Paragraaf 1: Algemene bepalingen ten aanzien van de voorbereidende avond

Artikel 39 Samenstelling en taak

  • 1. De voorbereidende avond vervult de functie van een commissie als bedoeld in artikel 82 van de Gemeentewet.

  • 2. Alle leden van de raad en de door de raad benoemde burgerleden kunnen deelnemen aan de onderwerpen die staan geagendeerd voor de voorbereidende avond.

  • 3. Per fractie neemt maximaal één raadslid of burgerlid deel aan de behandeling van een onderwerp. De fracties bepalen zelf welk lid zij daarheen afvaardigen

  • 4. Elk lid van de raadsafvaardiging heeft in de vergadering bij de behandeling van een onderwerp één stem.

  • 5. De taken van de voorbereidende avond zijn:

    • a)

      Het uitbrengen van advies aan de raad over een raadsvoorstel of onderwerp;

    • b)

      Het bieden van de mogelijkheid van inspraak door burgers over geagendeerde onderwerpen en raadsvoorstellen.

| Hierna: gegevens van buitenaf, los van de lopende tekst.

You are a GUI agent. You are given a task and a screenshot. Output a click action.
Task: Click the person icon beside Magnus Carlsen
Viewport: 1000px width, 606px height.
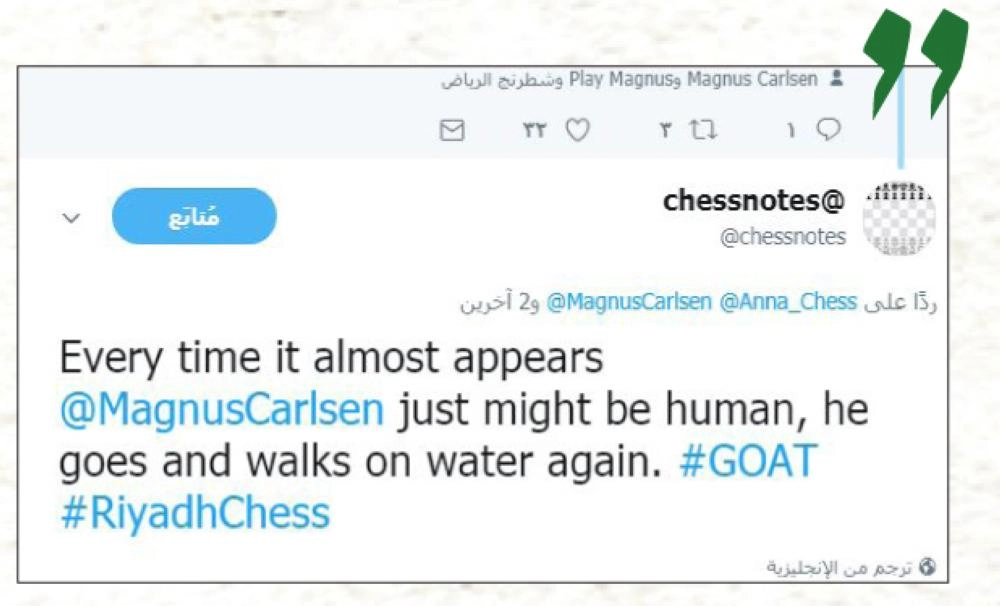tap(836, 79)
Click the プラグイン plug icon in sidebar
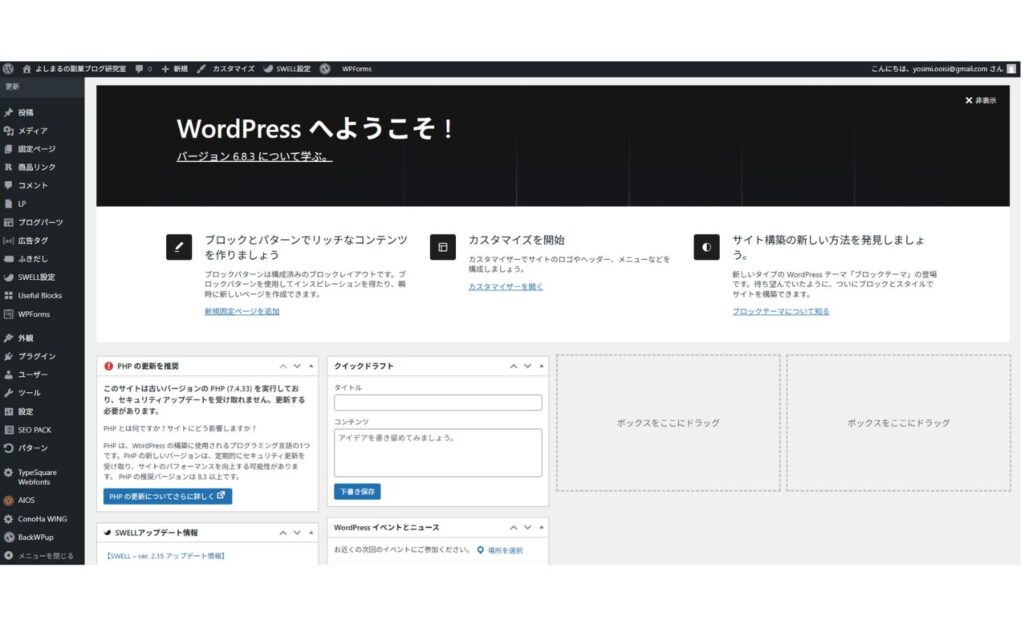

  • 6. De voorzitter is belast met:

    • a)

      het leiden van de vergadering;

    • b)

      het handhaven van de orde en het bewaken van de vergadertijd;

    • c)

      het doen naleven van dit reglement;

    • d)

      hetgeen dit reglement hem verder opdraagt;

  • 7. Bij de vergadering wordt de portefeuillehouder die het geagendeerde in de gelegenheid gesteld het geagendeerde onderwerp toe te lichten en/of vragen te beantwoorden, tenzij de leden van de vergadering anders beslissen.

Artikel 40 Agenda

  • 1. Voor de voorbereidende avond wordt door de agendacommissie een agenda vastgesteld. De agendacommissie kan bepalen dat er twee vergaderingen tegelijkertijd zullen plaatsvinden.

  • 2. De agenda vermeldt in ieder geval:

    • a.

      de onderwerpen die aan de orde zullen komen.

    • b.

      Begin- en eindtijd van het onderwerp, alsmede de uiterste eindtijd van iedere vergadering;

    • c.

      de voorzitter en griffier bij elke vergadering;

    • d.

      de locatie waar elke vergadering zal plaatsvinden.

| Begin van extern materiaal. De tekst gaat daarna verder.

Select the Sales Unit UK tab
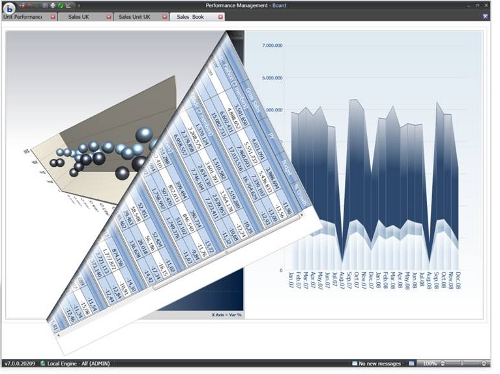 pyautogui.click(x=134, y=17)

  • 3. De agenda en bijbehorende stukken worden uiterlijk 7 dagen voor de voorbereidendevergadering aan alle raadsleden en burgerleden ter kennis gebracht door plaatsing in het digitale raadsinformatiesysteen en/of plaatsing op de gemeentesite.

  • 4. In afwijking van het derde lid blijven stukken waarop conform artikel 25, 55 of 86 van de Gemeentewet geheimhouding is opgelegd, onder berusting van de griffier. Door of namens de griffier wordt aan de raadsleden en burgerleden inzage verschaft in deze stukken.

Artikel 41 Openbare kennisgeving

  • 1 De voorbereidende avond wordt op de voor afkondigingen in de gemeente gebruikelijke wijze en door plaatsing op de website van de gemeente ter openbare kennis gebracht.

  • 2 De openbare kennisgeving vermeldt:

    • a)

      de datum, aanvangstijd en plaats van de voorbereidende avond;

    • b)

      de wijze waarop en de plaats waar een ieder de agenda en de daarbij behorende stukken kan inzien;

    • c)

      de mogelijkheid tot het uitoefenen van het spreekrecht als bedoeld in de artikelen 56 en 64.

Paragraaf 2: Orde van de vergadering op de voorbereidende avond

Artikel 42 Presentielijst

Leden die bij een vergadering op de voorbereidende avond het woord willen voeren, tekenen bij aanvang van de vergadering de presentielijst.

Artikel 43 Opening vergadering en quorum

  • 1. Een vergadering wordt niet geopend voordat blijkens de presentielijst meer dan de helft van de raadsafvaardiging tegenwoordig is.

  • 2. Als ingevolge het eerste lid de vergadering niet kan worden geopend, belegt de commissievoorzitter opnieuw een vergadering tegen een tijdstip dat ten minste vierentwintig uur na het bezorgen van de oproeping is gelegen.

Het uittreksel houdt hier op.